ACTIVITY:
Copy the lines below verbatim. Begin with the first and end with the line containing "Toggle DETAILS on".

--- INPUT RECORDS ---

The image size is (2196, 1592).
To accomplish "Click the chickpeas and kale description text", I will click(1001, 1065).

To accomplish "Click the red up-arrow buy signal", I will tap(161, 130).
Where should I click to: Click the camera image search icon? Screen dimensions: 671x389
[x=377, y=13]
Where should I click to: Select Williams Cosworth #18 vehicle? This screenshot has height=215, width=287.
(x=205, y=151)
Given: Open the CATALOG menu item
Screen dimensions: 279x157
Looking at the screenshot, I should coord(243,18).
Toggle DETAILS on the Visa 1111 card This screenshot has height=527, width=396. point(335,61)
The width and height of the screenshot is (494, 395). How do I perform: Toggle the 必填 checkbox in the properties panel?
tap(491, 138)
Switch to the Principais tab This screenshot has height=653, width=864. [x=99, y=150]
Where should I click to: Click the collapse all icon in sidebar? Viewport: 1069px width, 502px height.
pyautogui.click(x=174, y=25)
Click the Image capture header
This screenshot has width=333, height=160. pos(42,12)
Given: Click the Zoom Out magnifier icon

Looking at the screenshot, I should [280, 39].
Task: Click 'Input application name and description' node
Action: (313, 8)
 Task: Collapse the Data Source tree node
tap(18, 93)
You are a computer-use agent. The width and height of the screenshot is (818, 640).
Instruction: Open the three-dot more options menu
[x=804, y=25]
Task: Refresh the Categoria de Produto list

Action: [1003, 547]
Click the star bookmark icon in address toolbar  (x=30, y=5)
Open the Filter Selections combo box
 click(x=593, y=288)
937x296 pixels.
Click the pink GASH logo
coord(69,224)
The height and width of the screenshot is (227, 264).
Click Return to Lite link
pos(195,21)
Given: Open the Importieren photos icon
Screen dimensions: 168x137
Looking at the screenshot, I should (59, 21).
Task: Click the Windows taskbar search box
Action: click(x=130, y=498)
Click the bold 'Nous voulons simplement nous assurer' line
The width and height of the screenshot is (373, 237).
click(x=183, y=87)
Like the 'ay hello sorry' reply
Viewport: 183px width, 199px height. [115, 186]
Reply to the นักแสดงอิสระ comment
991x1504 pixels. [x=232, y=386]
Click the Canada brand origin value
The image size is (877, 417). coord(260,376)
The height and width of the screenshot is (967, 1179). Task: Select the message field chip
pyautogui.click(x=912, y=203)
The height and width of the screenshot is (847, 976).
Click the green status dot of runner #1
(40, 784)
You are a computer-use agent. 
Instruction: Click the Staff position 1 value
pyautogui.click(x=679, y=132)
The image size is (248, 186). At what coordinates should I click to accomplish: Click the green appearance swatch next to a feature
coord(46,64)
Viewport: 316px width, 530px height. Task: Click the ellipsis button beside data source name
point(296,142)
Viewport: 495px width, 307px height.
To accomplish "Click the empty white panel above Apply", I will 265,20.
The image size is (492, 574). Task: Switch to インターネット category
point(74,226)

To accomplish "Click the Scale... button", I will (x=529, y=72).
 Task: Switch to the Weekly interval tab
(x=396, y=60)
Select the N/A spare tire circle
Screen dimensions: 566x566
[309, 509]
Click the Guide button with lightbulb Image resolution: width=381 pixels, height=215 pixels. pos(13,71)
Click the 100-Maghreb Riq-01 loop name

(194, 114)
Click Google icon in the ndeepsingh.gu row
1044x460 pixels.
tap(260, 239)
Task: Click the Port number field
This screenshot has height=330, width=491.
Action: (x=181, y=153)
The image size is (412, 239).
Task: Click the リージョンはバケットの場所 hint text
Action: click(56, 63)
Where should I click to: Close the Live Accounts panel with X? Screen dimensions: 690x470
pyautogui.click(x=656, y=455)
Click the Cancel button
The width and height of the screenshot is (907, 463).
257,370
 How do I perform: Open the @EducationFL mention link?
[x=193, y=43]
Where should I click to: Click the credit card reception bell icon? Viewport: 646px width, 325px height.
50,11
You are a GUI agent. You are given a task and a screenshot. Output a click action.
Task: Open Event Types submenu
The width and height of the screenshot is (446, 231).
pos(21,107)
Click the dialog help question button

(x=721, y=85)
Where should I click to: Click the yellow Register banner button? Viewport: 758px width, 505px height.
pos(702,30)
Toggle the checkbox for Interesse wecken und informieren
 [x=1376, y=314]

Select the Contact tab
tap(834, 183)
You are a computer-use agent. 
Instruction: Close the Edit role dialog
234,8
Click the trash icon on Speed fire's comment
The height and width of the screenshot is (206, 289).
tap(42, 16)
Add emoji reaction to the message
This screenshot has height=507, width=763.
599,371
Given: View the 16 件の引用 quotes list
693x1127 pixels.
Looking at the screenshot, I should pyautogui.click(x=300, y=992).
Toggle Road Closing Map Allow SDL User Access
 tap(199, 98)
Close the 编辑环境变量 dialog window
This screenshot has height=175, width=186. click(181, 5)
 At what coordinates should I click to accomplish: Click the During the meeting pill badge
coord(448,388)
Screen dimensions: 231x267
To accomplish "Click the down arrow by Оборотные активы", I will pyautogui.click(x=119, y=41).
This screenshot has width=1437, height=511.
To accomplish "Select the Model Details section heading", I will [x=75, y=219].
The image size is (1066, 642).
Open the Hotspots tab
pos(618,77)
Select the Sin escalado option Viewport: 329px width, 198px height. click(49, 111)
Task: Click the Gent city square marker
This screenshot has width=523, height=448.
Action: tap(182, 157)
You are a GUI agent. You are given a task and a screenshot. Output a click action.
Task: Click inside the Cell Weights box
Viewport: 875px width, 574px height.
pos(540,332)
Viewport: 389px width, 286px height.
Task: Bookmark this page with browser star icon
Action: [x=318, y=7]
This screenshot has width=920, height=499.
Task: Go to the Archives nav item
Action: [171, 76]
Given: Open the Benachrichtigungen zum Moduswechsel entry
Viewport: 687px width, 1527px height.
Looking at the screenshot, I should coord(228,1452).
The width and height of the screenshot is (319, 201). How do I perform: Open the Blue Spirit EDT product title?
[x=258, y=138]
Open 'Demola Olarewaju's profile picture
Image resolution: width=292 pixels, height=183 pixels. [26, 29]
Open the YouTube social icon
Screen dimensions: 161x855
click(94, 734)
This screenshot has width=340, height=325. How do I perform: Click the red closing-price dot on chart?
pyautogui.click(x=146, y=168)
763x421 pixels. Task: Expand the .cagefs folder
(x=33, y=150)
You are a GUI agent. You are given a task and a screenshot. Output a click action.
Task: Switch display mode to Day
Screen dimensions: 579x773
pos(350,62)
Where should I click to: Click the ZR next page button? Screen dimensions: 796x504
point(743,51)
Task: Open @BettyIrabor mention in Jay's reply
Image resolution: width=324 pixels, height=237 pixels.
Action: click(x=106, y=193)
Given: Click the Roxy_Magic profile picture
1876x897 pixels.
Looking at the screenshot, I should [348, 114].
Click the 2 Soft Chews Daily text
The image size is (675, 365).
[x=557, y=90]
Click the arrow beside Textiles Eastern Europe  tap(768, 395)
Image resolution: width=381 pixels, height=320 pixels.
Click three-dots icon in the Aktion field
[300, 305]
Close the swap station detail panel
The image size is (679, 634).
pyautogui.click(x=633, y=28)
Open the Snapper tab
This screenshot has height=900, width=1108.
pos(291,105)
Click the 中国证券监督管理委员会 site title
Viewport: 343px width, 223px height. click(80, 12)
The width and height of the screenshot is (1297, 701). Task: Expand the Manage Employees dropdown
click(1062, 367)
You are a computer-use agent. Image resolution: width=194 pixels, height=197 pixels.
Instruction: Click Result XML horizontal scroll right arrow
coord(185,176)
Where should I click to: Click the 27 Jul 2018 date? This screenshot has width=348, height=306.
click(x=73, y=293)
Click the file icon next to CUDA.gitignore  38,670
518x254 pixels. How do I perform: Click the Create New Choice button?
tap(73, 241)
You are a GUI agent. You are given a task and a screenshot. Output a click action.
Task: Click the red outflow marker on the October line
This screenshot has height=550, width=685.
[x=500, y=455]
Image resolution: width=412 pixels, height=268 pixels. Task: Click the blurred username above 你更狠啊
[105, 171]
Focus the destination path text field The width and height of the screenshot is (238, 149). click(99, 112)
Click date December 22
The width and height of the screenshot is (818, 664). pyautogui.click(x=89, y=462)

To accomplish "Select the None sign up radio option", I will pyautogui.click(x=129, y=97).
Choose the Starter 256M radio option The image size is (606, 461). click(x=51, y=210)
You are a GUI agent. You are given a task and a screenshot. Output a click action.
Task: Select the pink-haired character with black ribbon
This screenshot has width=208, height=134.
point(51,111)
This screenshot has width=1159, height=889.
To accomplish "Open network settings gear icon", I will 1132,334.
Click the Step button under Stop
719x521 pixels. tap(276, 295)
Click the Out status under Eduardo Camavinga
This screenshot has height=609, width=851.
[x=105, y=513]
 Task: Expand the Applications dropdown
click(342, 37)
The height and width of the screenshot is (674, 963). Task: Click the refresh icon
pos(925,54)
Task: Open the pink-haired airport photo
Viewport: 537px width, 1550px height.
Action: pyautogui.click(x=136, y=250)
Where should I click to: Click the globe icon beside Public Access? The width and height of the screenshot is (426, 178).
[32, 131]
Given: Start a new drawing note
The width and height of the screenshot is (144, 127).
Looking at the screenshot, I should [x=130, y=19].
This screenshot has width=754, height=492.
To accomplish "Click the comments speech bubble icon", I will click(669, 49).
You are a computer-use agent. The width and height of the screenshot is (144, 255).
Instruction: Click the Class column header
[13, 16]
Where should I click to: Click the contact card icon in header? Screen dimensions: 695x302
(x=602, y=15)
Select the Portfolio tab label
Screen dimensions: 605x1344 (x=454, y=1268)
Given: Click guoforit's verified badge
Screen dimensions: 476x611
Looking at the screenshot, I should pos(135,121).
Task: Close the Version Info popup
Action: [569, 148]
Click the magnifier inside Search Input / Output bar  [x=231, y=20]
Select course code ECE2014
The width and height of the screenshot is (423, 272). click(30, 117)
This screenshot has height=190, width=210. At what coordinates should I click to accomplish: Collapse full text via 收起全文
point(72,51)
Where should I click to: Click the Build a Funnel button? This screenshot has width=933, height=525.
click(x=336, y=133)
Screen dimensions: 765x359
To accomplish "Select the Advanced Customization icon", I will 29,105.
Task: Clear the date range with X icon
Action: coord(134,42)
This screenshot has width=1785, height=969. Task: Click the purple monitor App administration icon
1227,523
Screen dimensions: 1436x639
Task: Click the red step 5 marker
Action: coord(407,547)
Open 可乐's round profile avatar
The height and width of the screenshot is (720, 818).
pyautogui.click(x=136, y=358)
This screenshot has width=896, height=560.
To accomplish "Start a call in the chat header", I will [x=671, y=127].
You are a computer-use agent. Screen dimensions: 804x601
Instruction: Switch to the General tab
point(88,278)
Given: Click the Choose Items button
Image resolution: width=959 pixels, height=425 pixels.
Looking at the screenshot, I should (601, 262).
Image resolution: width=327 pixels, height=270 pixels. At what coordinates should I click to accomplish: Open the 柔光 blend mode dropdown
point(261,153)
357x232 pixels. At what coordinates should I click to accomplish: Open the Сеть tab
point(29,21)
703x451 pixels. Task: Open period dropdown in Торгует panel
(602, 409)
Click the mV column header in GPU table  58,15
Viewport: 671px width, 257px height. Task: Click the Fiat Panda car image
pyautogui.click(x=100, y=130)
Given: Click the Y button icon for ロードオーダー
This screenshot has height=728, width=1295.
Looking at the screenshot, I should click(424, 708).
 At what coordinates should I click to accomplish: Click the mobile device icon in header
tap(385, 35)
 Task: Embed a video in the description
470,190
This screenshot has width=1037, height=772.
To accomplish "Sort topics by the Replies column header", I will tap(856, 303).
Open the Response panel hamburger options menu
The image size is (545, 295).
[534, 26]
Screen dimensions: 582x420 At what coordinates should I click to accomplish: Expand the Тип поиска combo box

---

RESPONSE TO THE EXERCISE:
The image size is (2196, 1592).
To accomplish "Click the chickpeas and kale description text", I will click(1001, 1065).

To accomplish "Click the red up-arrow buy signal", I will tap(161, 130).
Where should I click to: Click the camera image search icon? Screen dimensions: 671x389
[x=377, y=13]
Where should I click to: Select Williams Cosworth #18 vehicle? This screenshot has height=215, width=287.
(x=205, y=151)
Given: Open the CATALOG menu item
Screen dimensions: 279x157
Looking at the screenshot, I should coord(243,18).
Toggle DETAILS on the Visa 1111 card This screenshot has height=527, width=396. point(335,61)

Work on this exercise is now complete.